Un altro delitto poi è la degenerazione dei comportamenti: ci sono colture estensive di mais sottratte all’uomo per produrre carburante. Per il profitto si porta via il cibo all’uomo! Si commettono peccati, che sono un crimine verso chi soffre e una bestemmia nei riguardi di Dio. Allora, se questi peccati sussistono, non vorrei che la Terra Santa per alcuni fosse un po’ come certe confessioni dove si andava per dare una lustratina all’anima...»
Il pellegrinaggio in Terra Santa come un modo per lavarsi la coscienza?

_____

● CONSEGNE DELL'ESERCIZIO:
a) Rispondi a queste domande sull'estratto dedicato alla Terra Santa:
(i) A quale scopo, secondo il testo, le colture estensive di mais vengono sottratte all'uomo?
(ii) Che cosa sono i peccati commessi nei riguardi di Dio?
(iii) A che cosa chi parla non vorrebbe che la Terra Santa somigliasse per alcuni?
b) Scrivi il seguito dell'estratto dedicato alla Terra Santa, cominciando subito dopo la domanda finale.

● MATERIALE DI RIFERIMENTO:
_____

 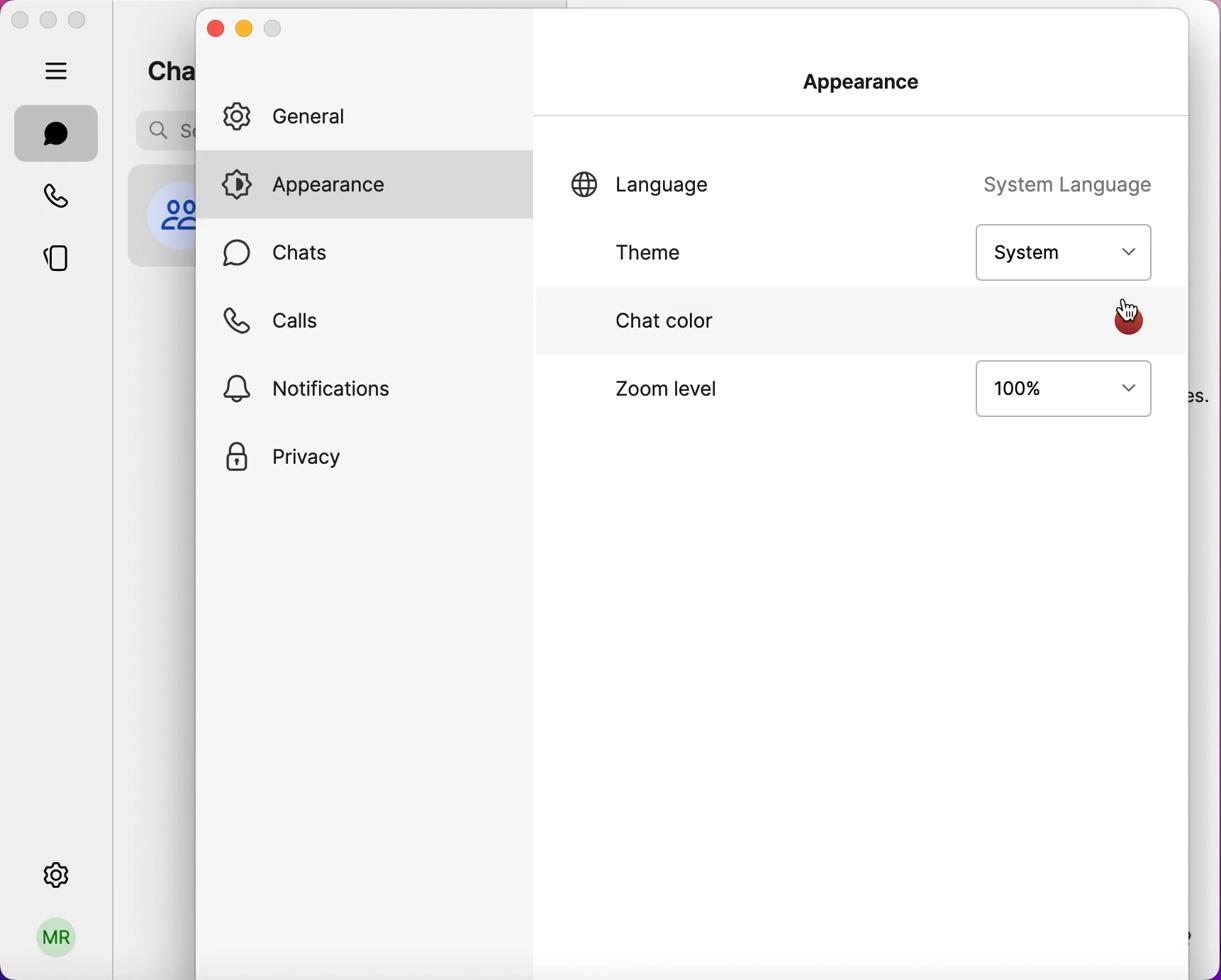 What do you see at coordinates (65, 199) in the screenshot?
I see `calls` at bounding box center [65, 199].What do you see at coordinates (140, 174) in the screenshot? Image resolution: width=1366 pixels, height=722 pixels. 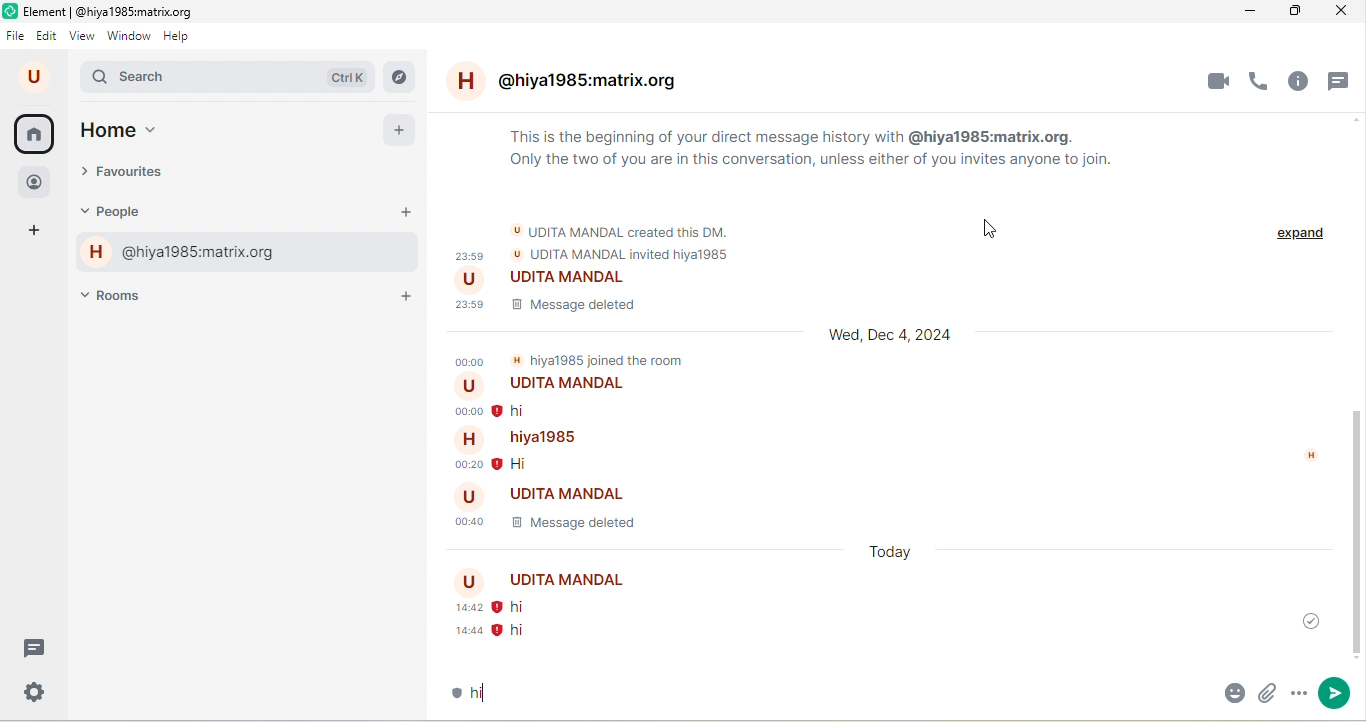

_____

● RISPOSTE ALLE CONSEGNE:
a)
(i) Per produrre carburante.
(ii) Una bestemmia.
(iii) A certe confessioni dove si andava per dare una lustratina all'anima.

b)
«Penso che si debba sempre ricominciare da san Francesco, che dice: “Ecco io mi spoglio di tutto”. A volte mi sembra che quello che gira intorno alla Terra Santa sia più un business che un fatto di fede… Invece fa bene ad andare in Terra Santa chi ha curiosità “belle” e desidera mettere a confronto la fede con il dato storico.
La fede non ha bisogno per forza del dato storico, chiarito ed esplicitato. Però è bello quando trovi che la fede, il rapporto tra l’intimo di un individuo e il trascendente, trova riscontro anche nelle cose. A chi guarda con questa curiosità viene in soccorso la stessa realtà oggettiva».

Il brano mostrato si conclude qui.